Exercise requirements> Reproduce the complete set of records, exactly as they appear.

###

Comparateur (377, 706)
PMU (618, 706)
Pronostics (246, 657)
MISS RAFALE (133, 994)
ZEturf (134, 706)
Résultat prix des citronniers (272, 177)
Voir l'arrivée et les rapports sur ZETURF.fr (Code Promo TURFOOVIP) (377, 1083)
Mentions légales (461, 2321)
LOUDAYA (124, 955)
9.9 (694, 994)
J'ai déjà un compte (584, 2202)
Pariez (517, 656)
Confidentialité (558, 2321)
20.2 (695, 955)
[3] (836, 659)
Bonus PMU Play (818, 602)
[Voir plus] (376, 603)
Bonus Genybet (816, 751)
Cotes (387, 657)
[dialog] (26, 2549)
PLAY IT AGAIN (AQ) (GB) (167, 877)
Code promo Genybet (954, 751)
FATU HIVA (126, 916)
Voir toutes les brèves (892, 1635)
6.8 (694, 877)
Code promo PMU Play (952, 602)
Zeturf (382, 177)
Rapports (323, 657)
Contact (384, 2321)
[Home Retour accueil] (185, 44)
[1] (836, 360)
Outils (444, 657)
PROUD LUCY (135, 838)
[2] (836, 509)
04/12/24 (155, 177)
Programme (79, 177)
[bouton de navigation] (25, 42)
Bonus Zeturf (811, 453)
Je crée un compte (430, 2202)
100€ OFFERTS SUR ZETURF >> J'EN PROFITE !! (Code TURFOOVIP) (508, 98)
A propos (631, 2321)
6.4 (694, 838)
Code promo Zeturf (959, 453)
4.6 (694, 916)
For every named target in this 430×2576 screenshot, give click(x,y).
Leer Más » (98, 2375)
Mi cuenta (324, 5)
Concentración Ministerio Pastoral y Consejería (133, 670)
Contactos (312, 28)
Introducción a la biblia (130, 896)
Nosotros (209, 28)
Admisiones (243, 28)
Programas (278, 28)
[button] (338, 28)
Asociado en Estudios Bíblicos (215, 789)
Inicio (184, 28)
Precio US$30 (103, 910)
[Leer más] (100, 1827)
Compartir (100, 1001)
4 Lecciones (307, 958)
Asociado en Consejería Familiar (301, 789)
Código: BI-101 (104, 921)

###

Output>
Comparateur (377, 706)
PMU (618, 706)
Pronostics (246, 657)
MISS RAFALE (133, 994)
ZEturf (134, 706)
Résultat prix des citronniers (272, 177)
Voir l'arrivée et les rapports sur ZETURF.fr (Code Promo TURFOOVIP) (377, 1083)
Mentions légales (461, 2321)
LOUDAYA (124, 955)
9.9 (694, 994)
J'ai déjà un compte (584, 2202)
Pariez (517, 656)
Confidentialité (558, 2321)
20.2 (695, 955)
[3] (836, 659)
Bonus PMU Play (818, 602)
[Voir plus] (376, 603)
Bonus Genybet (816, 751)
Cotes (387, 657)
[dialog] (26, 2549)
PLAY IT AGAIN (AQ) (GB) (167, 877)
Code promo Genybet (954, 751)
FATU HIVA (126, 916)
Voir toutes les brèves (892, 1635)
6.8 (694, 877)
Code promo PMU Play (952, 602)
Zeturf (382, 177)
Rapports (323, 657)
Contact (384, 2321)
[Home Retour accueil] (185, 44)
[1] (836, 360)
Outils (444, 657)
PROUD LUCY (135, 838)
[2] (836, 509)
04/12/24 (155, 177)
Programme (79, 177)
[bouton de navigation] (25, 42)
Bonus Zeturf (811, 453)
Je crée un compte (430, 2202)
100€ OFFERTS SUR ZETURF >> J'EN PROFITE !! (Code TURFOOVIP) (508, 98)
A propos (631, 2321)
6.4 (694, 838)
Code promo Zeturf (959, 453)
4.6 (694, 916)
For every named target in this 430×2576 screenshot, give click(x,y).
Leer Más » (98, 2375)
Mi cuenta (324, 5)
Concentración Ministerio Pastoral y Consejería (133, 670)
Contactos (312, 28)
Introducción a la biblia (130, 896)
Nosotros (209, 28)
Admisiones (243, 28)
Programas (278, 28)
[button] (338, 28)
Asociado en Estudios Bíblicos (215, 789)
Inicio (184, 28)
Precio US$30 (103, 910)
[Leer más] (100, 1827)
Compartir (100, 1001)
4 Lecciones (307, 958)
Asociado en Consejería Familiar (301, 789)
Código: BI-101 (104, 921)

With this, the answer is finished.